Since only the 104 successful requests will be billed at a price of 3$ per 1000 requests, the overall price of this extraction has been 0.312$
Oxylabs ✅
The Oxylabs Unblocker performed quite well on this occasion.
We got 99 items back from the scraper, using an overall of 109 requests with only 3 retries, so we got 97% success on the first try.
All these requests were made in 2803 seconds, with an average of 25.7 seconds per request.
The cost here has the limit of the Pay per GB model: for these 109 requests, we used 0.27 GB. Considering the price of 15 USD per GB for the smallest plan available, it means 4 USD for this small extraction.
Smartproxy ✅
Also, Smartproxy performed well in this test.
We got 96 items back from 106 requests, with only 3 retries, meaning a 96.8% success rate on the first try.
These requests took 3166 seconds to be completed, with an average of 30 seconds per request.
Smartproxy made the brilliant move to make you choose the payment metric for your unblocker, so instead of paying per GB, we can use the pay-per-request plan, which in this case is much more convenient. In fact, given the price of 2.25 USD per 1000 requests, our extraction cost us only 0.238 USD.
ZenRows ✅
Using Zenrows we got 104 items using 112 requests, with only one retry. It means a 99% accuracy on the first try, the best result for this round of tests.
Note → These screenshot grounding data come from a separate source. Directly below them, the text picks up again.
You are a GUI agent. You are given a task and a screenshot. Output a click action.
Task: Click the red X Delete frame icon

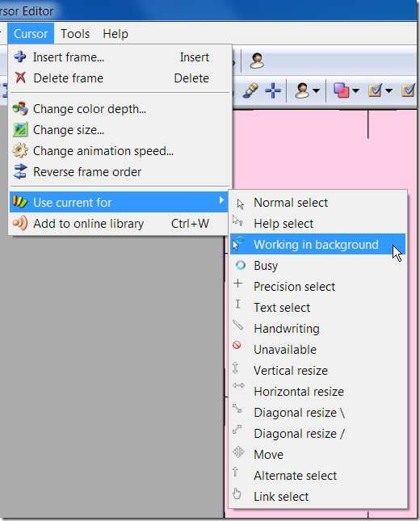[x=20, y=78]
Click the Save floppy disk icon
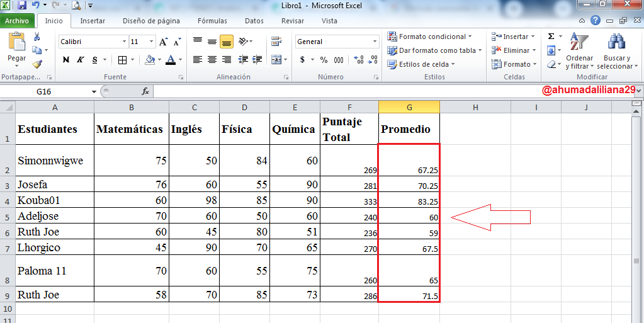 22,5
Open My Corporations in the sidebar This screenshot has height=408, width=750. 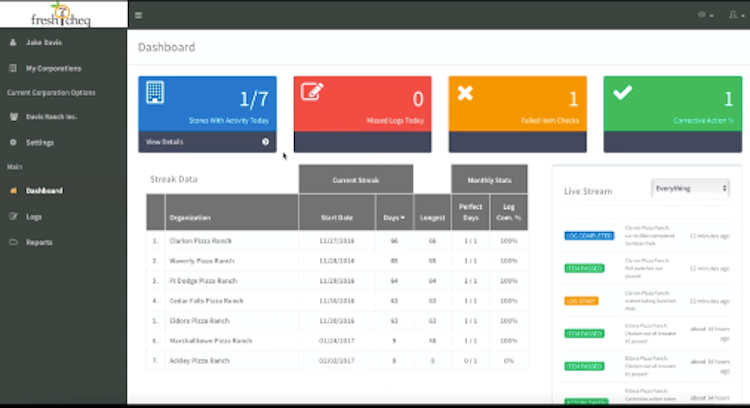(x=53, y=68)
The whole scraper took 3245 seconds to complete, meaning an average of 28.9 seconds per request.
Since we needed to use the JS rendering, the cost of our extraction was 0.72 EUR. In fact, websites that require JS rendering consume more credits than the basic requests, and for 69 EUR we got only 10k advanced requests available.
Zyte API
With Zyte API we got 90 items with 100 requests, 3 of them were unsuccessful, combining into a 97% success rate. The whole scraper lasted 650 seconds, being by far the fastest one with only 6.5 seconds per request.
Also, the price is very interesting, since the whole extraction cost 0.063 USD, the best price of this round.
Helping you choose the best tools for your scraping needs, including proxies and unblockers, is one of the activities we’ll cover during a 1-to-1 consultation path.
If you’re struggling with your web scraping operations and need help, or simply want to check that everything is at its place in your company, you can book a consultation call and see what I can do for you.
Final remarks
Here’s the recap of our tests for the unblockers that were able to bypass Cloudflare on the website Indeed.com.
While the success rate is pretty similar for everyone, with Zenrows, Oxylabs and Zyte on the podium, the average time per request and the costs make a huge difference.
For both of them, a clear winner in this case is the Zyte API, 4x faster and cheaper than the second unblocker in the pool.
Thanks to all the companies involved in the test, in the next episode we’ll test the solutions against another anti-bot.
I hope you liked this second edition of “The Great Web Unblocker Benchmark”, we’ll have a fourth one in December.